Having lived in Vermont before and having spent some time in a sugar shack (just tasting mind you, not cooking) I thought I would share a little information about maple syrup.
Maple syrup is made from the sap of the sugar maple tree. In the spring when weather warms up the sap starts "running", the trees are tapped and the sugar shacks start boiling to create the syrup. It takes 40 gallons of sap to make one gallon of syrup; the average tree produces about 10 gallons of sap. Once they start boiling in the sugar shack they don't stop until the sap stops; this can make for some very long days.
There are five grades of maple syrup, Grade A Light Amber is the fancy grade and the one most people use. Grade A Medium Amber and Grade A Dark Amber are darker, obviously and they have a slightly different taste. Grade B is even darker and thicker than Grade A Dark Amber and has a more pronounced flavor. It is more often used for cooking because of the more intense flavor. The last grade is Grade C, or commercial, which is for flavorings and other commercial uses.
____
Exercises -
1) Name every grade of maple syrup listed in the maple syrup text.
2) According to the maple syrup text, why is Grade B more often used for cooking?
3) How many gallons of sap does the maple syrup text say it takes to make one gallon of syrup?

Entries drawn from a collection:
____
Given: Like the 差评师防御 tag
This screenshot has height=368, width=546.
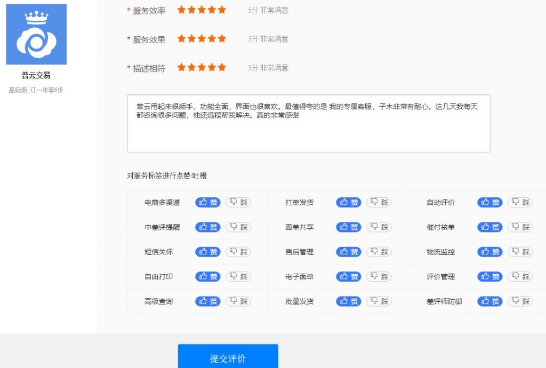Looking at the screenshot, I should click(x=489, y=301).
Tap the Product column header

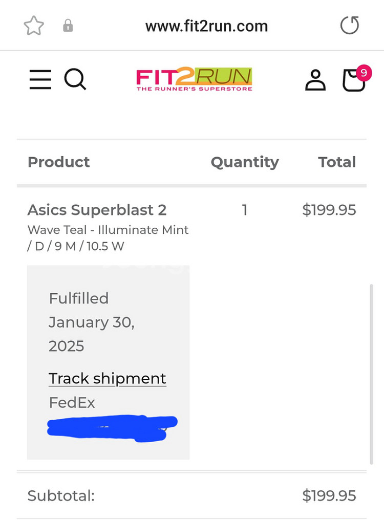pyautogui.click(x=59, y=162)
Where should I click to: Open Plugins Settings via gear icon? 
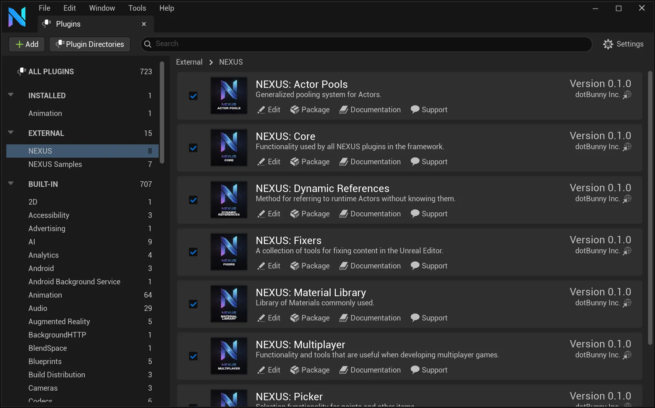coord(608,44)
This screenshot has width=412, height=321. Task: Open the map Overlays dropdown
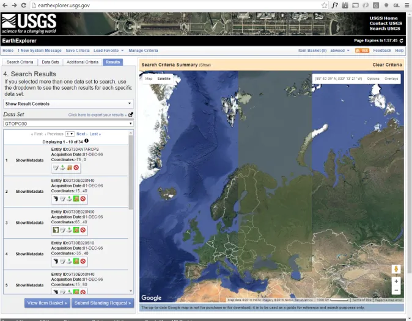pos(391,79)
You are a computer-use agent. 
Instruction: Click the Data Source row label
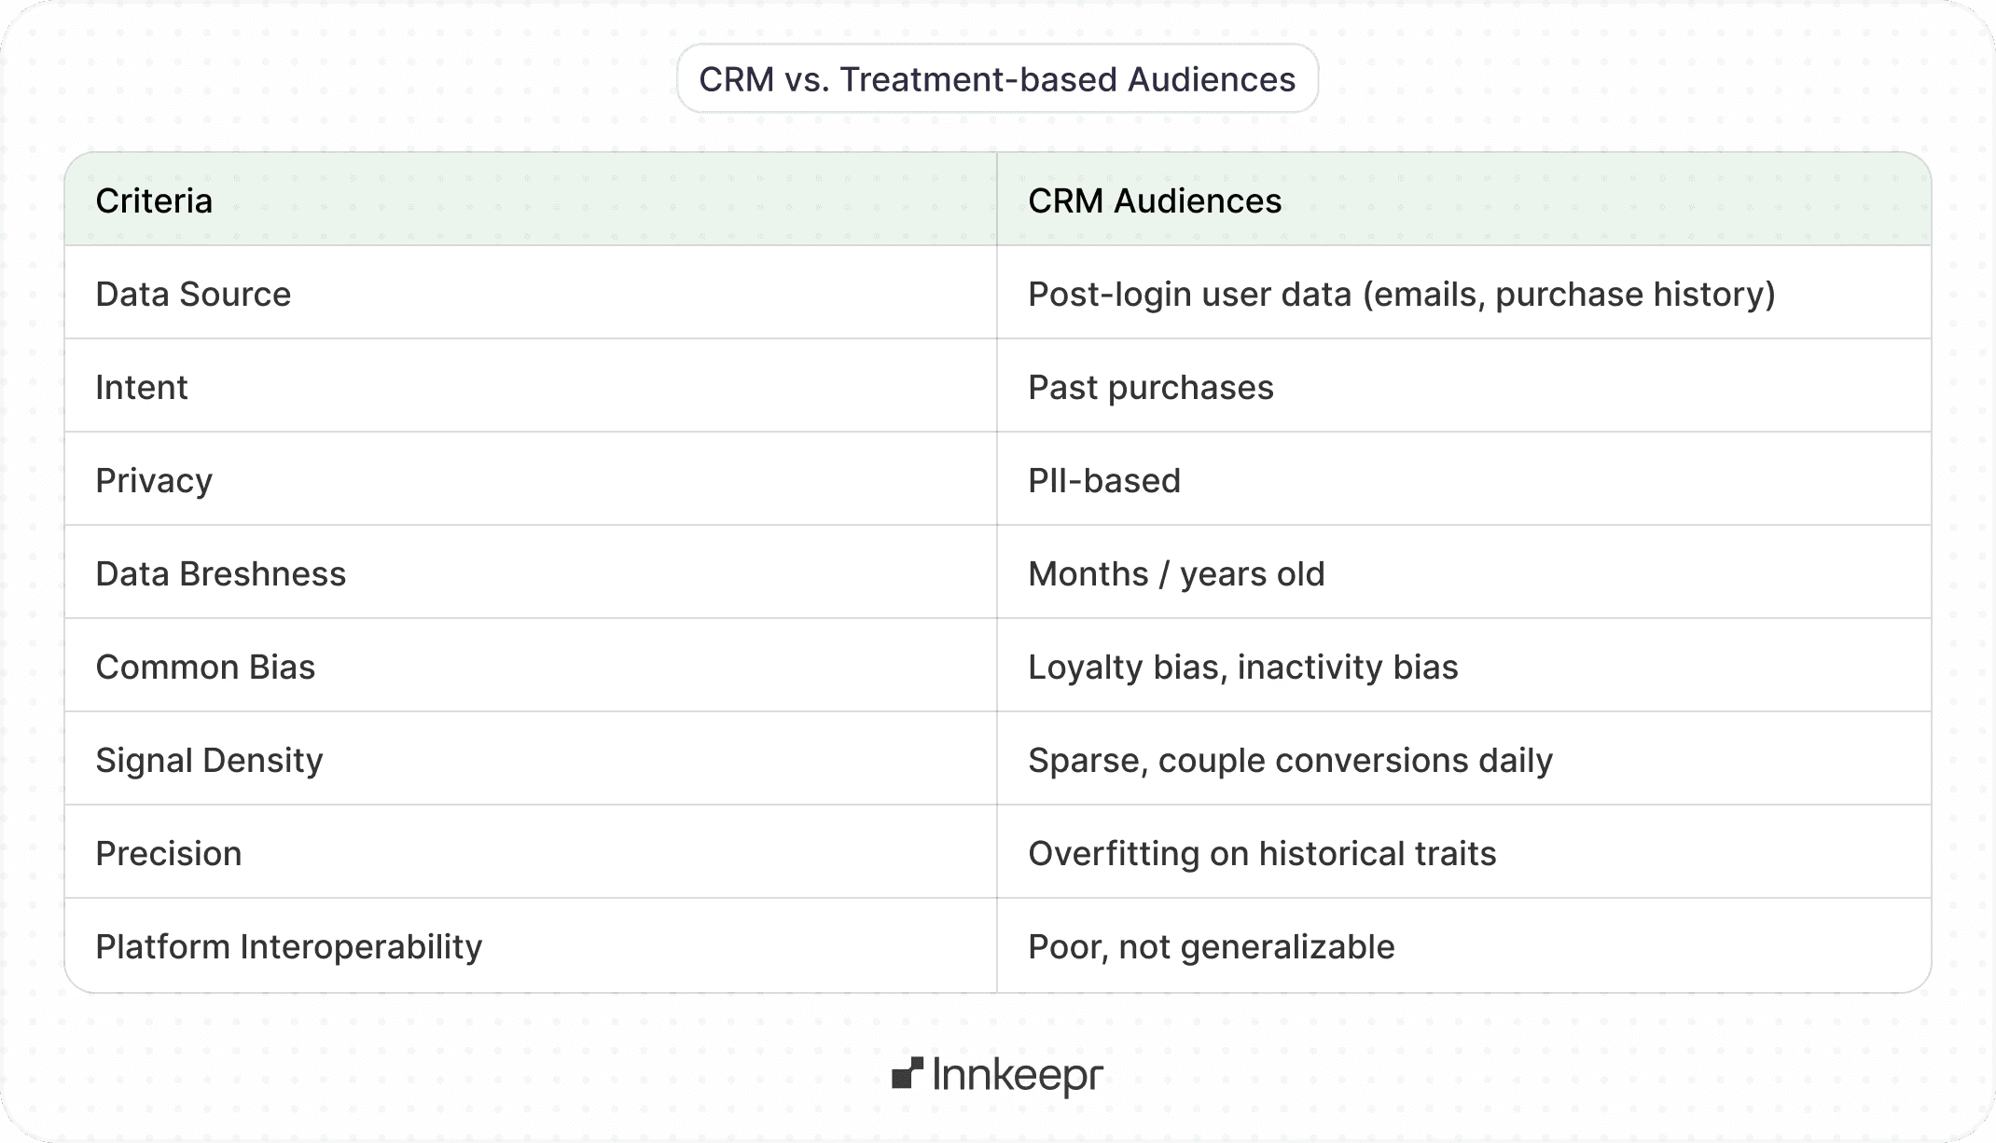193,294
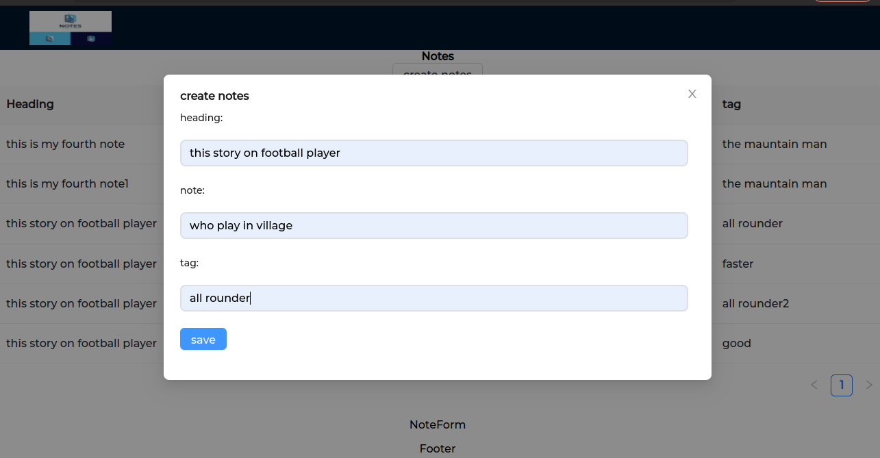The image size is (880, 458).
Task: Close the create notes dialog with the X
Action: pos(692,94)
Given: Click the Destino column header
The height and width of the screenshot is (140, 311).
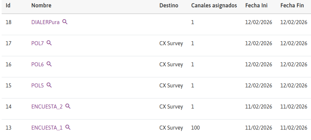Looking at the screenshot, I should tap(169, 6).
____
Responses -
1) Grade A Light Amber, Grade A Medium Amber, Grade A Dark Amber, Grade B, Grade C

2) Grade B is more often used for cooking because it has a more intense flavor.

3) 40 gallons